The family were familiar figures on US talk shows and in Perugia during the trial, assiduously courted by television networks eager for the first interview with a woman who can now expect lucrative offers to tell her story.

"She has earning power now that she is free," said Candace Dempsey, Seattle-based author of "Murder in Italy", one of around a dozen books that have already been written on the case.

"She can write a book and she can certainly help her family pay back the bills. She is a beautiful girl and she has a dramatic story to tell," she said.

The Knox family engaged the services of Gogerty Marriott, a Seattle-based public relations firm, to run what the prosecution described as a "million dollar campaign", backed by an Internet donor drive and fund-raising events at home.

The Knox family have been quoted as saying they have had to re-mortgage their house to support their legal and other bills but their representatives in Italy were tight-lipped over what the appeal has cost the family.

"They have made many sacrifices to support their daughter," Maria Del Grosso, one of the legal team, said simply, declining to comment in any more detail.

Prosecutors have been bitterly critical of the campaign, which they said had pre-judged the case even before the start of the hearing.

"There has been an abnormal amount of media pressure from outside which reflects a lack of understanding of Italian judicial practice," Perugia prosecutor Giuliano Mignini said.

The court upheld a conviction against Knox for slander after she had falsely accused barman Patrick Lumumba of the murder and Mignini said that element alone meant the appeal could throw up fresh surprises.

"The conviction for slander against Patrick Lumumba still stands.
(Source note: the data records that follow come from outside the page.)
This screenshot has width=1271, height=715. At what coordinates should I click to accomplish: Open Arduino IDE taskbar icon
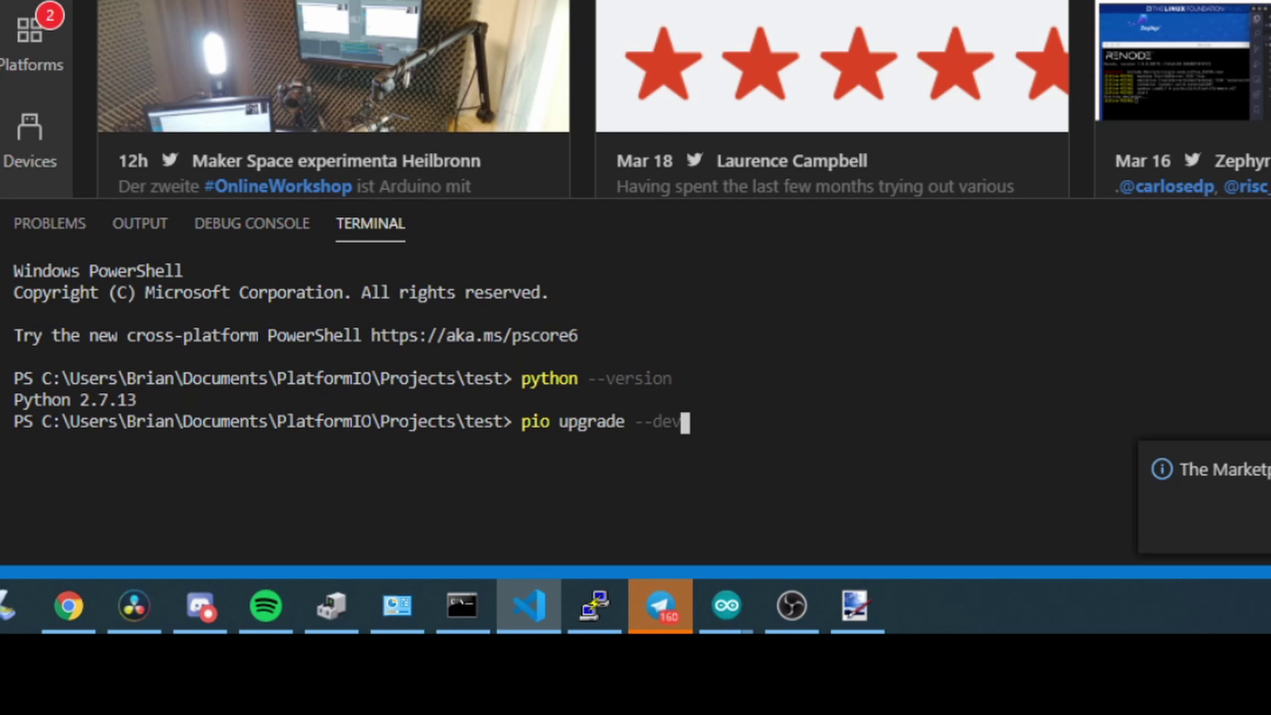[726, 606]
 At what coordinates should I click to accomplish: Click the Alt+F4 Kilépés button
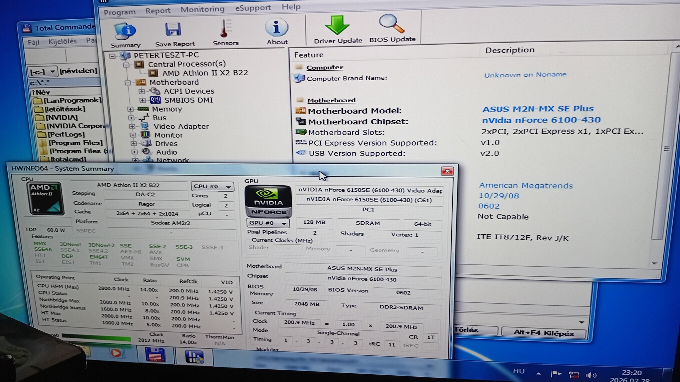[x=543, y=333]
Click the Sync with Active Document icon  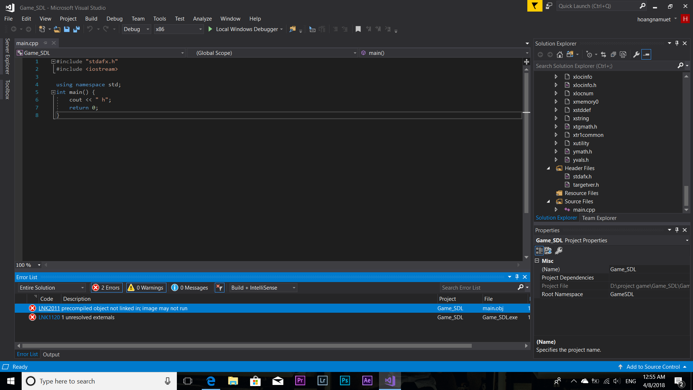click(x=603, y=55)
At this point, the question remains as to why Amanda slandered him, what was the motive?"

For their part, Meredith Kercher's family have made no direct criticism of Knox or Sollecito but have made clear they feel that the real victim of the tragedy has been sidelined in the media excitement.

They said they could not begin to forgive as long as it was unclear who had killed Meredith.

"It's still very difficult to speak in terms of forgiveness until we know the truth," said Meredith's sister Stephanie. "Until the truth comes out we can't forgive anyone because no one's admitted to the crime."

"It may be a case of waiting years to get to the truth, we just have to wait again now."

Kercher, a Leeds University student, was on a year-long exchange programme in Perugia when she was killed. Her murder brought a flood of unwelcome attention to the medieval town in central Italy that her family said she loved.

Prosecutors had alleged Kercher resisted attempts by Knox, Sollecito and Guede to involve her in an orgy. Their case was weakened by forensic experts who dismissed police evidence that traces of DNA belonging to Knox and Kercher were found on a kitchen knife identified as the murder weapon.

The defence argued that no clear motive or evidence linking the defendants to the crime had emerged, and said Knox was falsely implicated in the murder by prosecutors determined to convict her regardless of the evidence.